**Aim:** Rewrite the rows below with every "Given" changed to "Task" and nothing else altered. Leave out the pictures.

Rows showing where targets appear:
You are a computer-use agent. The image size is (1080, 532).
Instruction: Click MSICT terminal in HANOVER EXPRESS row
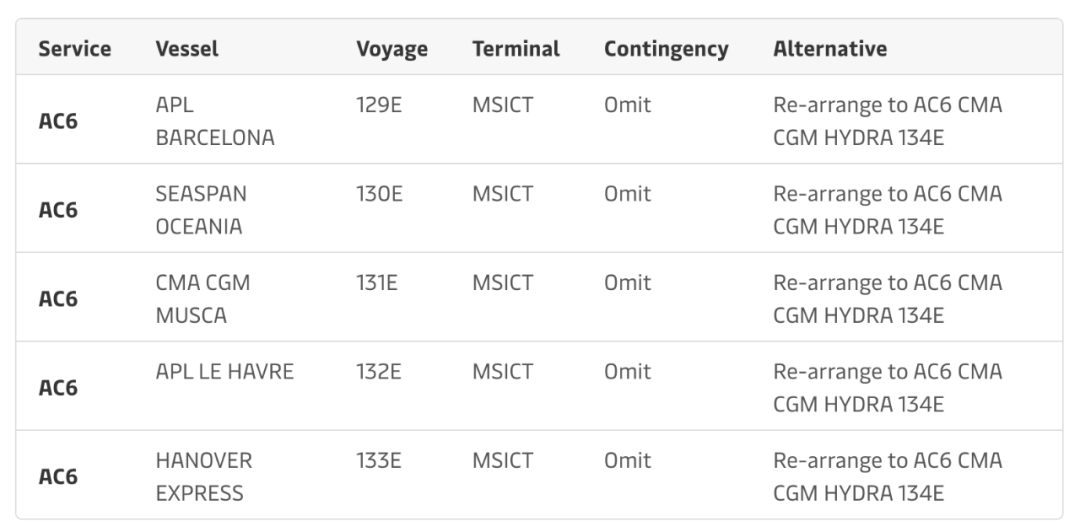502,461
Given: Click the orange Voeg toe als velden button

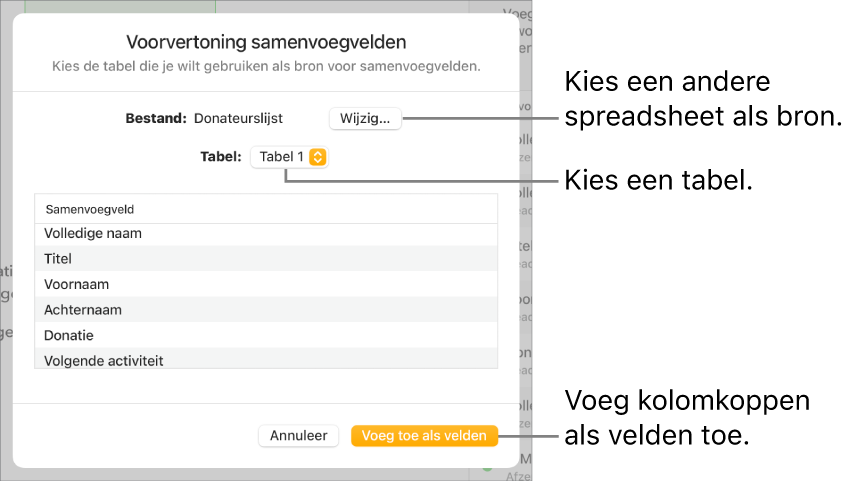Looking at the screenshot, I should click(x=424, y=435).
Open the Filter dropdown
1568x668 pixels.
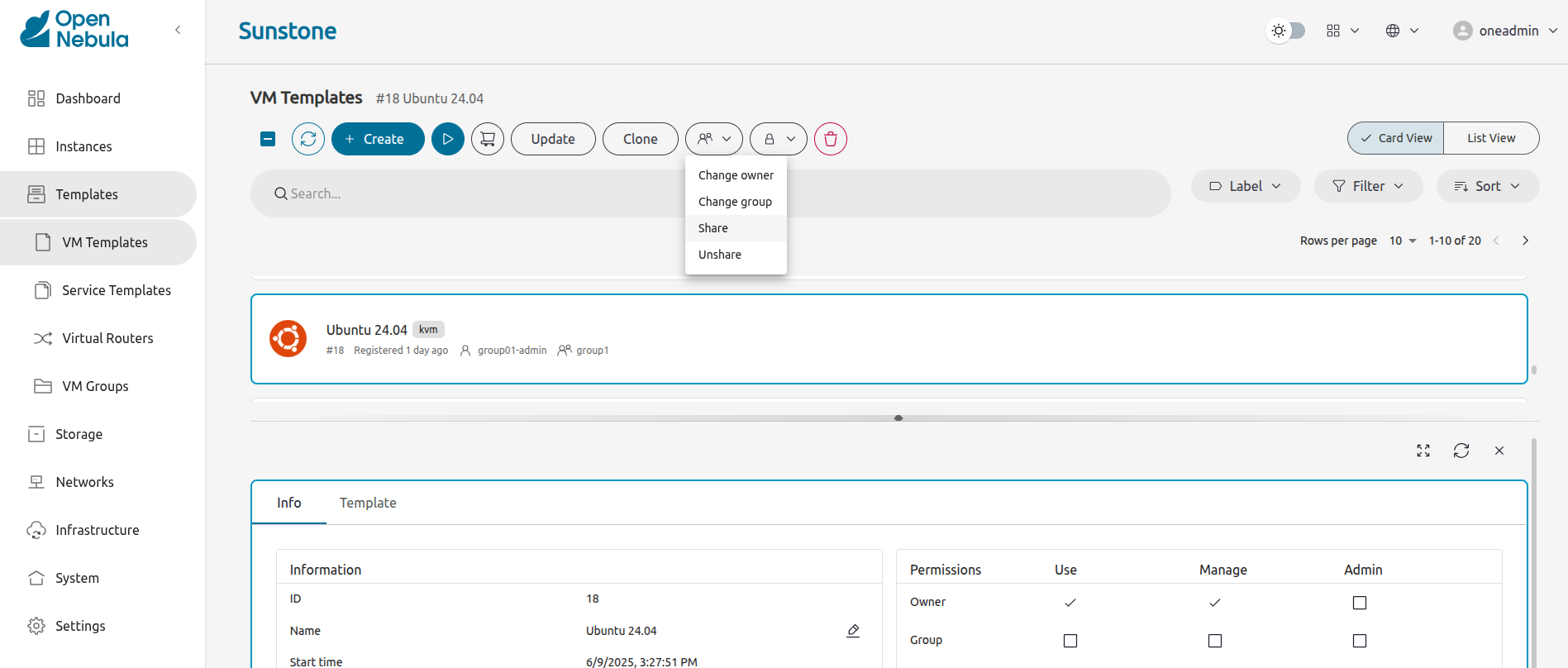click(x=1368, y=186)
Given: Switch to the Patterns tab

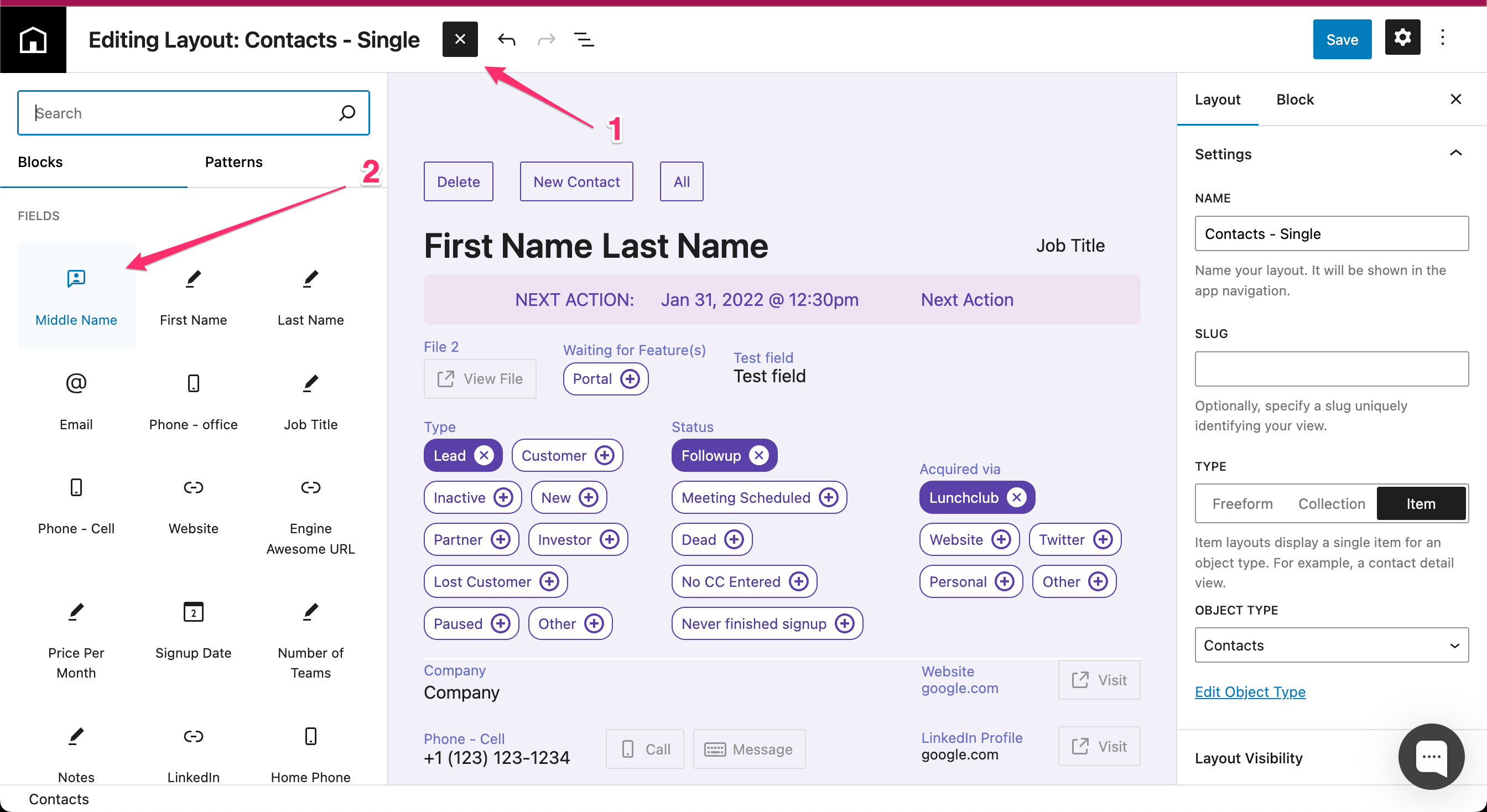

**Completed task:**
You are a computer-use agent. The image size is (1080, 532).
Instruction: Click MSICT terminal in HANOVER EXPRESS row
502,461
Task: Click the orange Voeg toe als velden button

Looking at the screenshot, I should click(x=424, y=435).
Open the Filter dropdown
1568x668 pixels.
click(x=1368, y=186)
Task: Switch to the Patterns tab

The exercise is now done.